Looking at the oil industry as a global system lets us identify its choke points, the stages where a powerful firm or government can exert political and economic leverage on the entire process. One potential choke point concerns petroleum reserves and production. In the nations of the Middle East, as in most other nations, mineral rights belong to the state. Firms must negotiate with governments for concessions, or rights, to extract hydrocarbons on their territories. In exchange, they offer lump-sum payments, rents, taxes, and/or royalties (payments per unit of oil or gas produced).
The One Company/One Country Pattern
Before World War II, Middle Eastern countries competed for investment from international oil companies (IOCs). The largest IOCs were more fearful of an oil glut, which would depress prices, than of shortages, which would inconvenience consumers. Under the 1928 Red Line Agreement, the partners in the Iraq Petroleum Company agreed that none of them would explore for or develop new oil in the former Ottoman Empire unless every partner consented to each new project. Countries inside the Red Line had difficulty getting the IOCs to find or develop the oil that could have increased their national incomes because the largest—and richest—Red Line companies were reluctant to add to already excessive oil production capacity.
Oil partnerships and concession patterns also limited the leverage of Middle Eastern governments. Instead of one government hosting several firms that operated on various parts of its territory, the initial pattern of oil industry development in the region was to have a single operating company, often a joint venture or partnership, as the only oil producer in each country. Joint ventures are common in the oil industry because of its capital intensity and high risk. Individual parent companies like Gulf (now part of Chevron) and the Anglo-Persian Oil Company (later Anglo-Iranian Oil Company, then British Petroleum, and now BP Amoco), set up jointly owned operating companies such as the Kuwait Oil Company (KOC) to pool financial resources and risk. Although two separate parents invested in and profited from Kuwait's oil, their business in Kuwait was conducted by a single company, KOC. Such partnerships also offered the IOCs some control over total world oil supplies. They made sharing production information easier (especially for U.S. companies, which were constrained by antitrust laws), dampened competition among partners, and provided a protected environment in which the large IOCs could coordinate their global operations.

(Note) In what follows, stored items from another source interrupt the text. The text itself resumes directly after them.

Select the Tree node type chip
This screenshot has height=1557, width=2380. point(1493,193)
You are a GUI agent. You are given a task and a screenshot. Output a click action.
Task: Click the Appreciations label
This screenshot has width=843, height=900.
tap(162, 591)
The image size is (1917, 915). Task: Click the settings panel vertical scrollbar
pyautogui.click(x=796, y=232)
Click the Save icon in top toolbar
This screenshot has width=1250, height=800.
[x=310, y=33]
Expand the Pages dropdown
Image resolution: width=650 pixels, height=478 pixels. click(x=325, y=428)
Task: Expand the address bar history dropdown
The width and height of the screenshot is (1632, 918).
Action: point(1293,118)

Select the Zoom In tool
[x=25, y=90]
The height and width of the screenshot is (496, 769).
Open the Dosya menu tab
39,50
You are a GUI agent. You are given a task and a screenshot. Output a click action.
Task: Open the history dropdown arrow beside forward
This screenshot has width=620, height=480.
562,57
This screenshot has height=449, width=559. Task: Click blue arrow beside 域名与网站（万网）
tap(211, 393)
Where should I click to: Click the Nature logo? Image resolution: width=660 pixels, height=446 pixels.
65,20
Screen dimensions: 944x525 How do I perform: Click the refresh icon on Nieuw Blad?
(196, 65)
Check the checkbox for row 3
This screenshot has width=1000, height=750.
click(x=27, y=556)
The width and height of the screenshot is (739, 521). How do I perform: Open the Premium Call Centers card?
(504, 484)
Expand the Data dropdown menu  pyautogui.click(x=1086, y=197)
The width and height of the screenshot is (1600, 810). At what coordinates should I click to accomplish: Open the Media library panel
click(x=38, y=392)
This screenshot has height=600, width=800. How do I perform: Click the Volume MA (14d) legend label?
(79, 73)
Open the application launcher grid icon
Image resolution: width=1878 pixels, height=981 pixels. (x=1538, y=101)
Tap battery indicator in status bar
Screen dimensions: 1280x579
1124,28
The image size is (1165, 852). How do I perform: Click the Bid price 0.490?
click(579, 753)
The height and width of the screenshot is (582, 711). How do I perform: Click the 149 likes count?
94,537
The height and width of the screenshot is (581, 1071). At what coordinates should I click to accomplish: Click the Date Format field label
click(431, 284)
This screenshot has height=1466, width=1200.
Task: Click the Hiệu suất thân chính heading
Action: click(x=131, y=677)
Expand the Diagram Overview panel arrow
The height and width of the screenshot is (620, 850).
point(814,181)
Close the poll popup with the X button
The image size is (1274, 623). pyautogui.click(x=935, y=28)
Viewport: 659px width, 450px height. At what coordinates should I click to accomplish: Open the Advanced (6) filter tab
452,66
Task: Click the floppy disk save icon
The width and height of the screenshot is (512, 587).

Kuwait's ability to choose a concession partner was limited by treaties between its ruler and the British government, which gave Britain the final authority to approve concession agreements. Britain would not allow Kuwait to contract with a non-British company, although Kuwait eventually persuaded Britain to accept a non-British firm as a partner in KOC. The concession further limited Kuwait's autonomy by giving KOC exclusive rights for ninety years to find and produce oil over the entire land area of Kuwait. Had Kuwait sought better terms from another company during that time, that company would have faced legal challenges from KOC's parents, preventing it from selling Kuwaiti oil in the international market.
Kuwaiti autonomy also was limited by the threat of direct intervention by one or both home governments of KOC's parents, Britain and the United States. In the early 1950s, Iran found itself in exactly this situation. In 1951, the Iranian government under Prime Minister Mohammad Mossadegh nationalized the operations of Iran's oil company following a conflict with its managers. The owner of the oldest oil production facilities in the Middle East, Iran's operating company had only one parent, the Anglo-Iranian Oil Company (AIOC). AIOC obtained court orders enjoining other companies from buying Iranian oil.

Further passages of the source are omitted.